Tunisie : une classe politique qui s’acharne à couler son pays 

Les défaillances systémiques accumulées par la Tunisie depuis une bonne quinzaine d’années nécessitent beaucoup plus d’efforts et de sacrifices de la part de toutes les parties. Car les réformes envisagées vont être douloureuses et leur mise en œuvre nécessite de la compétence et de l’audace, qualités rares chez les décideurs actuels.

Par Elyes Kasri *

La Tunisie vient d’obtenir un accord technique de facilité élargie de prêt, en attendant sa confirmation par le conseil d’administration du Fonds monétaire international (FMI) en décembre prochain, pour 1,9 milliard de dollars soit 6 milliards de dinars avec un décaissement étalé sur quatre ans.

Cela sonne certes comme une bonne nouvelle, mais il faudra résister à la tentation de sauter de joie car il n’y a vraiment pas de quoi.

Travail demandé:
**1.** Indiquez si chacune des affirmations suivantes concorde avec l’extrait en répondant par oui ou par non, puis citez les mots de l’extrait qui justifient votre réponse. (a) Le prêt obtenu par la Tunisie s’élève à 1,9 milliard de dollars. (b) Le prêt sera décaissé en une seule fois. (c) Le conseil d’administration du FMI a déjà confirmé l’accord.
**2.** Reformulez sous forme de liste le paragraphe de l’extrait commençant par « La Tunisie vient d’obtenir », en conservant ses informations essentielles.
**3.** Prolongez l’extrait consacré au prêt du FMI à la Tunisie à partir de sa dernière phrase.

Données présentées:
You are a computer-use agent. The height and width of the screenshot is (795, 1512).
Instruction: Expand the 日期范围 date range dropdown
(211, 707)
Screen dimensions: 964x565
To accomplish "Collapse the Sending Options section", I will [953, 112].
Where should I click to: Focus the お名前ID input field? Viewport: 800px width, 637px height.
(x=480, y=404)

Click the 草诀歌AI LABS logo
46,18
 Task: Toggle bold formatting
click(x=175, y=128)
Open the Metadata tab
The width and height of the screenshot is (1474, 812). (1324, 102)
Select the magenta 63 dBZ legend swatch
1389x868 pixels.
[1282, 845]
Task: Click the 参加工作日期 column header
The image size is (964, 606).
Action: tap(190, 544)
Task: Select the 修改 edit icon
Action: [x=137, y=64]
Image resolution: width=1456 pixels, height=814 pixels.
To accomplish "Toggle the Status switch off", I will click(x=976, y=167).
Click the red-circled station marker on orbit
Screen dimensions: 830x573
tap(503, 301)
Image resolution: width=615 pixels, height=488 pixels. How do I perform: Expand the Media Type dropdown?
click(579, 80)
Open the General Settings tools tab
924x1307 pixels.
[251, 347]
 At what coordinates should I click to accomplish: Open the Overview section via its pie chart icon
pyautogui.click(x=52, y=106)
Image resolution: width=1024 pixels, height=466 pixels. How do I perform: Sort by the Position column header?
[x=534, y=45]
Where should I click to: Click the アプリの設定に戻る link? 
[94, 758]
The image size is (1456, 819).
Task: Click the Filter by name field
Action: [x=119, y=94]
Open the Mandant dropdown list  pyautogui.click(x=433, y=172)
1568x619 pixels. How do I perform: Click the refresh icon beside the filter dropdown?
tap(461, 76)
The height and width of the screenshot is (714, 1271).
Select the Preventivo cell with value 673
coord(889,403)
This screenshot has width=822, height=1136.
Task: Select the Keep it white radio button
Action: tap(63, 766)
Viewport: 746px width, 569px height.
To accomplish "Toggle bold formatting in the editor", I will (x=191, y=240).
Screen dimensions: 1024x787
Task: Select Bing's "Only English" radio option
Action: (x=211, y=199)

Réponses par consigne:
**1.**
(a) Oui : « pour 1,9 milliard de dollars soit 6 milliards de dinars ».
(b) Non : « avec un décaissement étalé sur quatre ans ».
(c) Non : « en attendant sa confirmation par le conseil d’administration du Fonds monétaire international (FMI) en décembre prochain ».

**2.**
- Obtention par la Tunisie d’un accord technique de facilité élargie de prêt
- Montant : 1,9 milliard de dollars, soit 6 milliards de dinars
- Confirmation attendue du conseil d’administration du FMI en décembre prochain
- Décaissement étalé sur quatre ans

**3.**
Manque de cohérence, de cohésion et de solidarité

Compte tenu du montant très en-deçà des attentes, des besoins considérables et des longs délais de décaissement, ce prêt semble exprimer un niveau bas de confiance de la principale institution financière du monde et risque de ne pas être le sésame tant espéré auprès des institutions financières étrangères, nationales et multilatérales.

Les défaillances systémiques accumulées par la Tunisie depuis une bonne quinzaine d’années nécessitent beaucoup plus d’efforts et de sacrifices.

Les réformes les plus douloureuses sont encore devant nous avec leur lot de fébrilité sociale et sécuritaire. L’opacité politique qui règne actuellement ne facilite pas les choses.

Au-delà des prêts qui devront être nécessairement remboursés, ce qui manque le plus à la Tunisie, c’est une main capable de guider le pays avec davantage de cohérence, de cohésion et de solidarité vers un meilleur avenir.

Main es-tu là?

Gestion au jour le jour dépourvue d’audace

En effet, et en dépit des pleins pouvoirs détenus par le chef de l’exécutif, le président de la république Kaïs Saïed, et du bol d’oxygène en voie d’être accordé par le FMI, l’actuel gouvernement conduit par Najla Bouden ne diffère pas de ceux qui se sont succédé depuis 2011.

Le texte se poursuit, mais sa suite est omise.